The most difficult part about using sprite sheets can be composing them. You can compose them by hand, but the easiest way to create a sprite sheet is to use the sample posted on the Xbox Live Indie Games site. This sample uses a custom content processer to combine several images into a single texture, and then records the location of each individual texture. For more information and to download the sample, go to Sprite Sheet. After you create a sprite sheet, use an overload of the SpriteBatch.Draw method, which takes a sourceRectangle parameter, to indicate the position of the texture you want to draw.

Vertex compressions

As discussed earlier in this topic, the DXT file format is a compressed image format that usually is sufficient to help smaller games meet the 90-MB memory limit. However, if you are working with detailed models and complex terrains, you might need to compress your vertex data to further reduce your game’s memory use.

By default, XNA Framework stores most vertex data as 32-bit floating point values. These floating point values offer high precision, but often games do not require that much accuracy. For example, the VertexPositionNormalTexture structure is 32 bytes in size. This type stores its Position and Normal property values as Vector3 types, which are 12 bytes each, and its TextureCoordinate property as a Vector2, which is 8 bytes. Typically, less precision also means less memory consumption, and there are other, less precise, formats you can use when you develop your game. The following are the VertexElementFormat values that Windows Phone supports.

  • Single

  • Vector2

  • Vector3

  • Vector4

  • Color

  • Byte4

  • Short2

  • Short4

  • NormalizedShort2

  • NormalizedShort4

Note

The HalfVector2 and HalfVector4 are supported only in the HiDef profile of the XNA Framework, which is supported only on Xbox or PC hardware.

You can use the types in the Microsoft.Xna.Framework.Graphics.PackedVector namespace to generate compressed vectors. The following code shows an example of how you could create your own compressed version of the VertexPositionNormalTexture type. This example extends the ModelProcessor class and overrides the ProcessVertexChannel method to convert normal data to NormalizedShort4 format, and to convert texture coordinates to NormalizedShort2. This results in an 8-byte reduction in vertex size.

using Microsoft.Xna.Framework.Content.Pipeline;
    using Microsoft.Xna.Framework.Content.Pipeline.Graphics;
    using Microsoft.Xna.Framework.Content.Pipeline.Processors;
    using Microsoft.Xna.Framework.Graphics.PackedVector;
 
    [ContentProcessor]
    public class PackedVertexDataModelProcessor : ModelProcessor
    {
        protected override void ProcessVertexChannel(GeometryContent geometry, 
            int vertexChannelIndex, ContentProcessorContext context)
        {
            VertexChannelCollection channels = geometry.Vertices.Channels;
            string name = channels[vertexChannelIndex].Name;

            if (name == VertexChannelNames.Normal())
            {
                channels.ConvertChannelContent<NormalizedShort4>(vertexChannelIndex);
            }
            else if (name == VertexChannelNames.TextureCoordinate(0))
            {
                channels.ConvertChannelContent<NormalizedShort2>(vertexChannelIndex);
            }
            else
            {
                base.ProcessVertexChannel(geometry, vertexChannelIndex, context);
            }
        }
    }

For more information about vector compression, see Compressing Vertex Data.

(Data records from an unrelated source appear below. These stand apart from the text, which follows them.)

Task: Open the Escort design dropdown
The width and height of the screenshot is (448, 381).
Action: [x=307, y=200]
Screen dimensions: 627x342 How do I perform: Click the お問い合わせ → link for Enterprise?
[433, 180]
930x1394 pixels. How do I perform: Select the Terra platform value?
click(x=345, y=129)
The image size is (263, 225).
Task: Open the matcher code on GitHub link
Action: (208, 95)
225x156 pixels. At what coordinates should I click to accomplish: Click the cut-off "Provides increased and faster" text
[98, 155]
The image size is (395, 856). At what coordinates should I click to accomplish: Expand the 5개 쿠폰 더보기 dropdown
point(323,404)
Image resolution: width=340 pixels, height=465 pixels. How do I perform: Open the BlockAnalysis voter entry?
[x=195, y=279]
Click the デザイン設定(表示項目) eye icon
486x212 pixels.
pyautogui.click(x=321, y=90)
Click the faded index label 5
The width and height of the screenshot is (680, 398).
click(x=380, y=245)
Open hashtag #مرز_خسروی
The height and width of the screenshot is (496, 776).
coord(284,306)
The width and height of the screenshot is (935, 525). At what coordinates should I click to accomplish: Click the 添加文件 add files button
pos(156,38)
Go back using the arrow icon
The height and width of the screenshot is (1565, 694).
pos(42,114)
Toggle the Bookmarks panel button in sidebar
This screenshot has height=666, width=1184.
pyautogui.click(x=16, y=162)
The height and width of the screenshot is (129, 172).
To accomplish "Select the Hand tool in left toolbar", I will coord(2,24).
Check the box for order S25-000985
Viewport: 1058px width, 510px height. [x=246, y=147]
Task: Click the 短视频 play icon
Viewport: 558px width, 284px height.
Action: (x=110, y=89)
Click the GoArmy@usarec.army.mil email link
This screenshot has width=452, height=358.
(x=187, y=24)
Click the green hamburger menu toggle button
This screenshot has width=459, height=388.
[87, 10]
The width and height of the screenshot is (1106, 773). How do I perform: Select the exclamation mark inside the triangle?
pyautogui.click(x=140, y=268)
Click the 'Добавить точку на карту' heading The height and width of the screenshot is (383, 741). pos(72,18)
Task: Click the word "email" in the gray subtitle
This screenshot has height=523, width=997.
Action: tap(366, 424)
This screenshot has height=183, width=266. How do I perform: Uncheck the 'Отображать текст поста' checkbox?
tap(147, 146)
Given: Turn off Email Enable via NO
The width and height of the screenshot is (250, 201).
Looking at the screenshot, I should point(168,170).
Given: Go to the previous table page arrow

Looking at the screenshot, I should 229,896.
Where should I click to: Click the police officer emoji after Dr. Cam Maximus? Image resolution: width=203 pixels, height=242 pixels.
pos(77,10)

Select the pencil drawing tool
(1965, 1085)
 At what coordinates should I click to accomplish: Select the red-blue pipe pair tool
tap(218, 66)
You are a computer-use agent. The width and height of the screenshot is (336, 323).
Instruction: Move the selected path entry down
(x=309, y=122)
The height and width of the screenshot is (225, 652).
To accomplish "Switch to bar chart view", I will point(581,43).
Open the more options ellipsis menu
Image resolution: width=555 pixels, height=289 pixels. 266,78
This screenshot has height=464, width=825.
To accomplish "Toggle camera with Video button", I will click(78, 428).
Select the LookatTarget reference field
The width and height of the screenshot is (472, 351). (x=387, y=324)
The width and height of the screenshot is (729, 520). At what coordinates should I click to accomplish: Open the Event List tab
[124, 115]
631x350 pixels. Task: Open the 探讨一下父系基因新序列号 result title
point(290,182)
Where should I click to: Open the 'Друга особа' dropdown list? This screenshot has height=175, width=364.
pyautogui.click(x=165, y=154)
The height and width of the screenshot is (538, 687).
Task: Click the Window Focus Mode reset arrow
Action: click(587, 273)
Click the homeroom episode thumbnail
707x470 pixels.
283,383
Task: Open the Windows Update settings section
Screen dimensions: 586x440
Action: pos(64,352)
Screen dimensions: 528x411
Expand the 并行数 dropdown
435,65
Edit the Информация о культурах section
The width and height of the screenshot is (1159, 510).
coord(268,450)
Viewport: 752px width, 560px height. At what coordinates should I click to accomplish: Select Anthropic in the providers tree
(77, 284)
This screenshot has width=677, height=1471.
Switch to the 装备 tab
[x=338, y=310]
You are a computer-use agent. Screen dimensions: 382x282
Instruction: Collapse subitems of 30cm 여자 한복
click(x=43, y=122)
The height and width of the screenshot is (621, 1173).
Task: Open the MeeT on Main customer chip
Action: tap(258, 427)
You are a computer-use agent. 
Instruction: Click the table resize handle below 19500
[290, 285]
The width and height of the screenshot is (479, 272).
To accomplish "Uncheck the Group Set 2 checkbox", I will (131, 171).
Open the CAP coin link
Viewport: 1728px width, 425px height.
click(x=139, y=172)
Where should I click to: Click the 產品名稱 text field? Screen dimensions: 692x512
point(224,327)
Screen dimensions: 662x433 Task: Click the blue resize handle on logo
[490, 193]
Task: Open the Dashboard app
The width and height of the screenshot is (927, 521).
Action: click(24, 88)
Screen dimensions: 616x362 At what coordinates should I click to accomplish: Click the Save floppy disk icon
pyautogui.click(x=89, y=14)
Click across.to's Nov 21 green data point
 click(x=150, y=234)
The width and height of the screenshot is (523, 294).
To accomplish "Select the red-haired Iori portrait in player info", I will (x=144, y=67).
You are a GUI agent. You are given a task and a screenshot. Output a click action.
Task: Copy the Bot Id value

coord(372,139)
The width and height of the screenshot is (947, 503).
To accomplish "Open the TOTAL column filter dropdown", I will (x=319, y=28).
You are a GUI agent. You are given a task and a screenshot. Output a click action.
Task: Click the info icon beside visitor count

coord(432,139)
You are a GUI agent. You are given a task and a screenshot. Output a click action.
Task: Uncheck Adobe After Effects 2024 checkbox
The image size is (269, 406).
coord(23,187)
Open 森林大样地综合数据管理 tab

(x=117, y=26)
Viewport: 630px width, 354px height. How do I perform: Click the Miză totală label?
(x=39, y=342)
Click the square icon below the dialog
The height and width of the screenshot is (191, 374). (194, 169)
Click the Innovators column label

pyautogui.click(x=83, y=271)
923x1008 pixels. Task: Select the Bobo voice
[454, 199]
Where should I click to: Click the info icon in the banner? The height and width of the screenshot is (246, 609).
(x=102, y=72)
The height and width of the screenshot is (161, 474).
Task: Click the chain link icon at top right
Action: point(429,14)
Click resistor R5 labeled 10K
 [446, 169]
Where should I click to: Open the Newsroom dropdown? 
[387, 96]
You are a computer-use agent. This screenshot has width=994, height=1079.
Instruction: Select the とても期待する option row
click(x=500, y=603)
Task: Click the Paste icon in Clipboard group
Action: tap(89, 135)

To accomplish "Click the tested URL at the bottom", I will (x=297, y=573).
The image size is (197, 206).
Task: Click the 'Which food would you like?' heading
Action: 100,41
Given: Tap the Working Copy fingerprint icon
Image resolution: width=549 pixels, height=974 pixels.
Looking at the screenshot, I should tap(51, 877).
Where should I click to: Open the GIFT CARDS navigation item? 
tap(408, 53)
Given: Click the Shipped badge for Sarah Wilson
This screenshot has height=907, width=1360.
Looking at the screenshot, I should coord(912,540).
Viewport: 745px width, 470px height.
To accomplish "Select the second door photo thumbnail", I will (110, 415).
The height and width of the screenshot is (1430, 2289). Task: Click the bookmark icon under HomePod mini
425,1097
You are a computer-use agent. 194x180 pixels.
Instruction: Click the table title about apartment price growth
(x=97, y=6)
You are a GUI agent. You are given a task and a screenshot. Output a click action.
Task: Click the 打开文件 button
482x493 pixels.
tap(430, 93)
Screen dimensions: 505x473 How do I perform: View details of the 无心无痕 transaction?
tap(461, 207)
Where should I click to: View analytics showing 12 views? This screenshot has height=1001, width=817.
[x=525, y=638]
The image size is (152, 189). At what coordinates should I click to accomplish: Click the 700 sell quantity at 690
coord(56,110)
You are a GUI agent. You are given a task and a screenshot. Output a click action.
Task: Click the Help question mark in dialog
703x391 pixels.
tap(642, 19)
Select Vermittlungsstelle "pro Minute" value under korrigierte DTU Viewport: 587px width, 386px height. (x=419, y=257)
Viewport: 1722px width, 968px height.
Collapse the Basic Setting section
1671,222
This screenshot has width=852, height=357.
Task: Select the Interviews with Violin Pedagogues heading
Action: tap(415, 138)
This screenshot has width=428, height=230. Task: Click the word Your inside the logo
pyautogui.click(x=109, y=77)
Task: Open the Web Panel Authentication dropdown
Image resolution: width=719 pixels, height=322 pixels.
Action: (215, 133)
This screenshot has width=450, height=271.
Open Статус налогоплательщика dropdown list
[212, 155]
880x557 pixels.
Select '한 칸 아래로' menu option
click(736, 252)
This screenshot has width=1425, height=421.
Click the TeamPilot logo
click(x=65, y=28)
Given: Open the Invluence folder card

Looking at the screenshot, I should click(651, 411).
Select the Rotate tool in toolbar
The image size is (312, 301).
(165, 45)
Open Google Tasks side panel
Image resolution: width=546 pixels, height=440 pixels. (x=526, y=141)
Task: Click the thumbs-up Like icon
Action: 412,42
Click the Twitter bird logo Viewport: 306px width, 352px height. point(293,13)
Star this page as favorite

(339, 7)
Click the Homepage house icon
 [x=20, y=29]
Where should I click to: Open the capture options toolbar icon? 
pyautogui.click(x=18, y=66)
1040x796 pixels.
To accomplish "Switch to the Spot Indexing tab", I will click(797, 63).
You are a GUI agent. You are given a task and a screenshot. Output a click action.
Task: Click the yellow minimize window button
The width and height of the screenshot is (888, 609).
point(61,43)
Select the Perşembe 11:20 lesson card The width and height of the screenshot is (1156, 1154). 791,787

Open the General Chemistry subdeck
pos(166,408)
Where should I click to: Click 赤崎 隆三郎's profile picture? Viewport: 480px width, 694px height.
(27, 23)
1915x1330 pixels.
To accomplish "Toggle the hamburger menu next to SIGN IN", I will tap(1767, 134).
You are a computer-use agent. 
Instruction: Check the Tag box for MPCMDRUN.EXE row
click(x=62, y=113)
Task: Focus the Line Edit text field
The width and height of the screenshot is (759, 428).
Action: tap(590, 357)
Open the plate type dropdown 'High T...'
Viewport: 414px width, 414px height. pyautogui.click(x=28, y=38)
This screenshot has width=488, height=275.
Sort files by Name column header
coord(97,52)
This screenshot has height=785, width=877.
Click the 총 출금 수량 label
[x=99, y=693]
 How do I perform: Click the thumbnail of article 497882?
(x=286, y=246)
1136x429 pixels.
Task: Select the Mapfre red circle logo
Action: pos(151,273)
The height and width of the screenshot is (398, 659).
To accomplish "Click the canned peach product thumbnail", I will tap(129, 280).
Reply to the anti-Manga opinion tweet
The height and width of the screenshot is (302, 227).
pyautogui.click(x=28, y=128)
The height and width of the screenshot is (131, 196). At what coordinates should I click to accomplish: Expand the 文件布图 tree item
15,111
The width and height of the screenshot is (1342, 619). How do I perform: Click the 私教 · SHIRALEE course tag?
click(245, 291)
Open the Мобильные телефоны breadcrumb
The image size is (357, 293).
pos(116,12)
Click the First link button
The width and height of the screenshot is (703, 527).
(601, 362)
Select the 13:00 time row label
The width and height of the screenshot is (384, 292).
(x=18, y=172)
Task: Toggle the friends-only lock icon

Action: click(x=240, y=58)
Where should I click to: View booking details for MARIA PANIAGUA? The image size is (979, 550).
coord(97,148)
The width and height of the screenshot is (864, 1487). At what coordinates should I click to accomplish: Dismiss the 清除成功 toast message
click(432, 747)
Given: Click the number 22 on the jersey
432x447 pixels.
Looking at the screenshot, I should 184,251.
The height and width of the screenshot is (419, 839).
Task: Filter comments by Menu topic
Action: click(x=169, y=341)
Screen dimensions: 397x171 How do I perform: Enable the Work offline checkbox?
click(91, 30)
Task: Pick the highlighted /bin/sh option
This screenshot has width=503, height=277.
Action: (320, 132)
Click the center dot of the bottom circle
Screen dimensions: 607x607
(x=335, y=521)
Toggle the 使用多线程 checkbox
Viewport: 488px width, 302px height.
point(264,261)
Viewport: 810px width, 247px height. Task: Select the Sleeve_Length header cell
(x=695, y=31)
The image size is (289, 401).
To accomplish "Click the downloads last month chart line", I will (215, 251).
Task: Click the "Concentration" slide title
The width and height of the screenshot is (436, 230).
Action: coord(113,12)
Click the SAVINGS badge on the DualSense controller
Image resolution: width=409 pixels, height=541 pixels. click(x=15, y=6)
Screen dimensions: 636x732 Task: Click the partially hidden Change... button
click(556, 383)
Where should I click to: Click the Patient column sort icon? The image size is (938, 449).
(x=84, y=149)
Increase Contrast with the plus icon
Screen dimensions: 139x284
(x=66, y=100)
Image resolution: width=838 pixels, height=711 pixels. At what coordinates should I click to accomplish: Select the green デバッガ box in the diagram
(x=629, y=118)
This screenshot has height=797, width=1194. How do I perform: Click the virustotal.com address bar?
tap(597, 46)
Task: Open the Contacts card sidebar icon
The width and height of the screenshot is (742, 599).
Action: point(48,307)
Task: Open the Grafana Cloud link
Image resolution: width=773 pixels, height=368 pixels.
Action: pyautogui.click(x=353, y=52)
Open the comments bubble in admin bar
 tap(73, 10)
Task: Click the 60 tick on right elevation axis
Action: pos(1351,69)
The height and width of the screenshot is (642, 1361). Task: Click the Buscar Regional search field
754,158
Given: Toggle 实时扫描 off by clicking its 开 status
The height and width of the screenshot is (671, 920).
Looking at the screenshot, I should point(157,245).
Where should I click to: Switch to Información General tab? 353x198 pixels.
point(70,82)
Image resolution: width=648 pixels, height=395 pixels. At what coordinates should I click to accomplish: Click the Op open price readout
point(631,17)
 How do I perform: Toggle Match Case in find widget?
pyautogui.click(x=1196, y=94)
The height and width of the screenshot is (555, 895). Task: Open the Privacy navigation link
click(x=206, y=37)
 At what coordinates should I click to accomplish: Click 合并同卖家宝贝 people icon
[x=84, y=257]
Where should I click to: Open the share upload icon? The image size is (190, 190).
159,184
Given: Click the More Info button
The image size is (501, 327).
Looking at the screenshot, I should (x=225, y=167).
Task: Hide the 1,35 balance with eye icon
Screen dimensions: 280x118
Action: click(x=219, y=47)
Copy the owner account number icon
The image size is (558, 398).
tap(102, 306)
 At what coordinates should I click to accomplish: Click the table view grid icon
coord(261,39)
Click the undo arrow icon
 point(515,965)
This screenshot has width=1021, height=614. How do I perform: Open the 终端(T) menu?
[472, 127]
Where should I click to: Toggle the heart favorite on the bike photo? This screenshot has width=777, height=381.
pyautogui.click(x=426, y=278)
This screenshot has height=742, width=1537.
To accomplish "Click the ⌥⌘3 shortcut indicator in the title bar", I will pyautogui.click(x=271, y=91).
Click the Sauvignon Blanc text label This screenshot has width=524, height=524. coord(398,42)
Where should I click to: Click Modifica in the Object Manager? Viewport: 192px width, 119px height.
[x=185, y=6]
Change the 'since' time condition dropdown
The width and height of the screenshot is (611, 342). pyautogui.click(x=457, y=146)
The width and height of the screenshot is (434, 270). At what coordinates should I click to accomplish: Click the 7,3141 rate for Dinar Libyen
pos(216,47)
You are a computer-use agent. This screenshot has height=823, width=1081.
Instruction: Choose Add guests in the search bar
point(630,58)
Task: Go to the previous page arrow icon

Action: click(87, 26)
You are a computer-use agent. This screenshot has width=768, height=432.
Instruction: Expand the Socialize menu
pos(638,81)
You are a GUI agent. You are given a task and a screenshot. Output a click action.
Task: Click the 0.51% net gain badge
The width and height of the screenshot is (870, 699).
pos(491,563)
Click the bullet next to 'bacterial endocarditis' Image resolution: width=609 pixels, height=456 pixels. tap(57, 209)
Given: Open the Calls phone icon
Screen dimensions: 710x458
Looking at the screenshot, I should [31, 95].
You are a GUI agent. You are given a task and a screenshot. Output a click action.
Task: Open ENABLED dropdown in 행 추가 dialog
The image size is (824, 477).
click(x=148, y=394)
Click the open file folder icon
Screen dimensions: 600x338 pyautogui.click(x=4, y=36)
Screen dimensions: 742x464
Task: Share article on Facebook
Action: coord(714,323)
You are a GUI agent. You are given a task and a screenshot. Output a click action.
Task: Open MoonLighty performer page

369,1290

Suppress drawing to improve power consumption

On mobile devices like phones, the power consumption of your app is critical to providing a good user experience. When your game is in a state in which the graphics are not animating, such as a static pause screen, you should tell XNA not to redraw the screen. Do this by calling SuppressDraw from within your Update method. When you call this method, XNA will skip calling your Draw method until after the next call to Update. Using this technique to prevent unnecessary redrawing of the screen can result in significant power savings.